▶ _YOUR GOAL_
Copy the records word for word, starting at the line containing "Click the line 据说受侵蚀、失去色彩的太阳" and ending at the line containing "[x=173, y=469]". Leave the pictures out.

▶ _EXERCISE DATA_
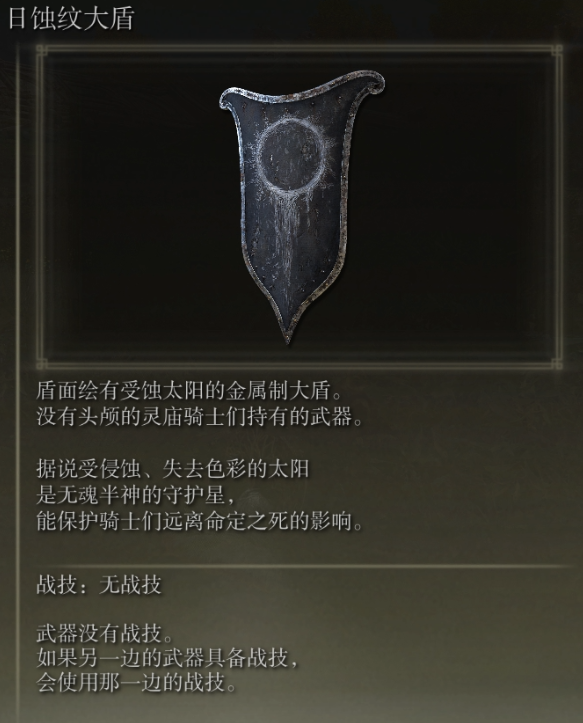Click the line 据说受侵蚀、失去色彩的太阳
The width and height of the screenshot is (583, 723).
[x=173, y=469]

---

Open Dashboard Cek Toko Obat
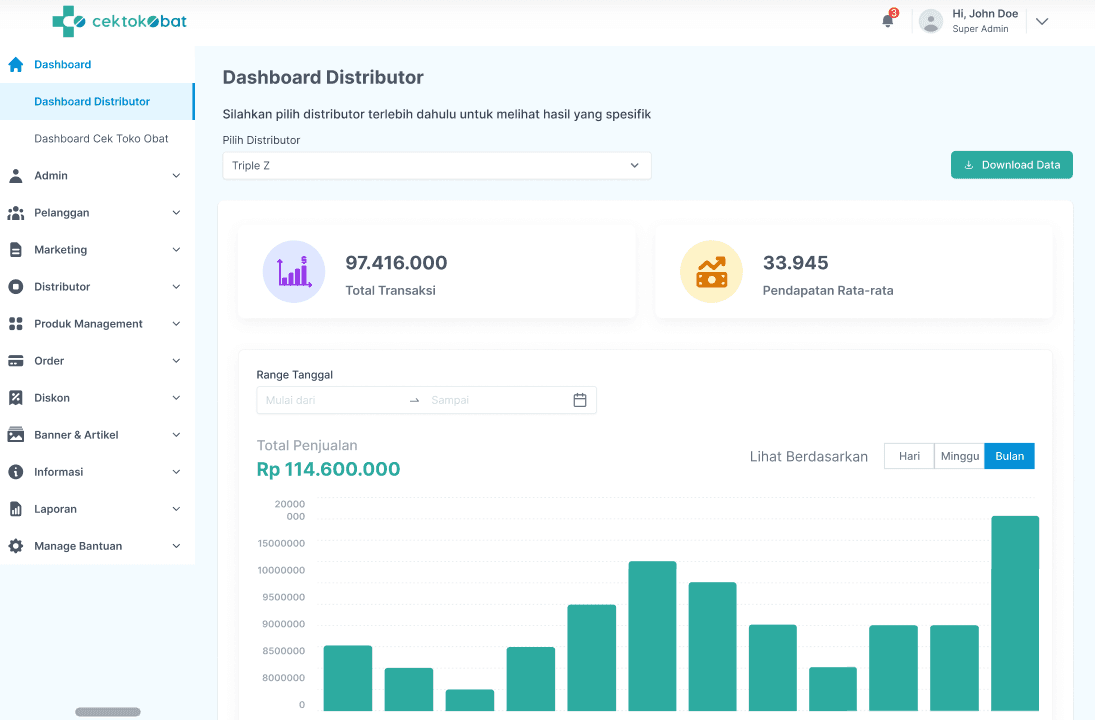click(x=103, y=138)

* * *

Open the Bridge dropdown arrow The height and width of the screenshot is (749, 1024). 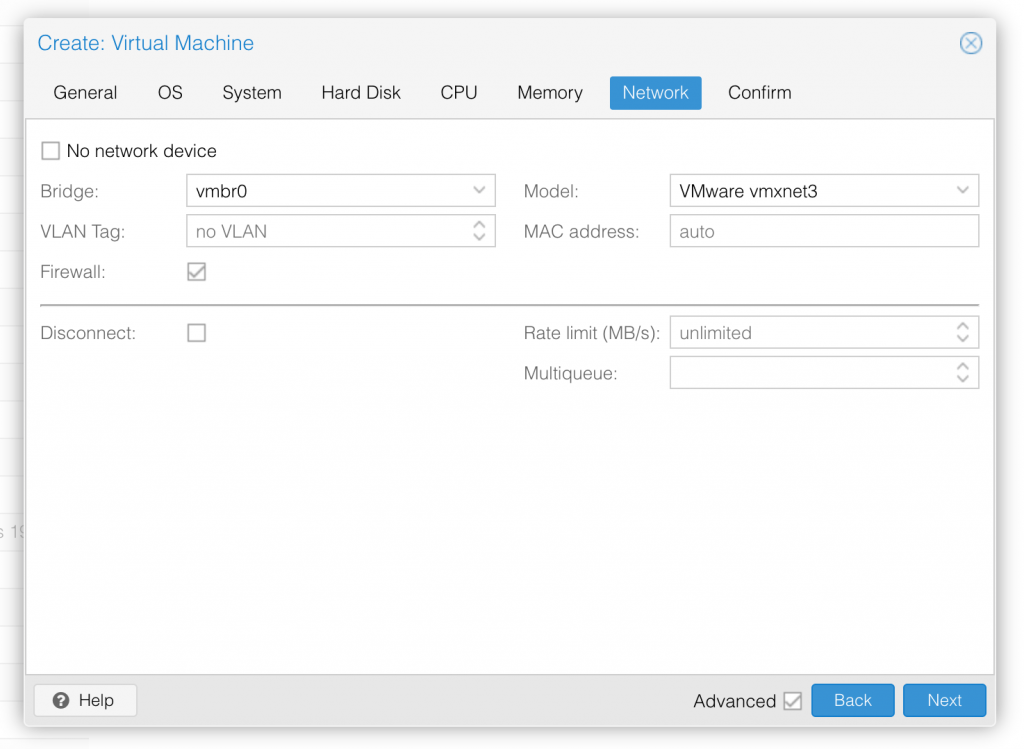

▶ _THE ANSWER_
Click the line 据说受侵蚀、失去色彩的太阳
The width and height of the screenshot is (583, 723).
[x=173, y=469]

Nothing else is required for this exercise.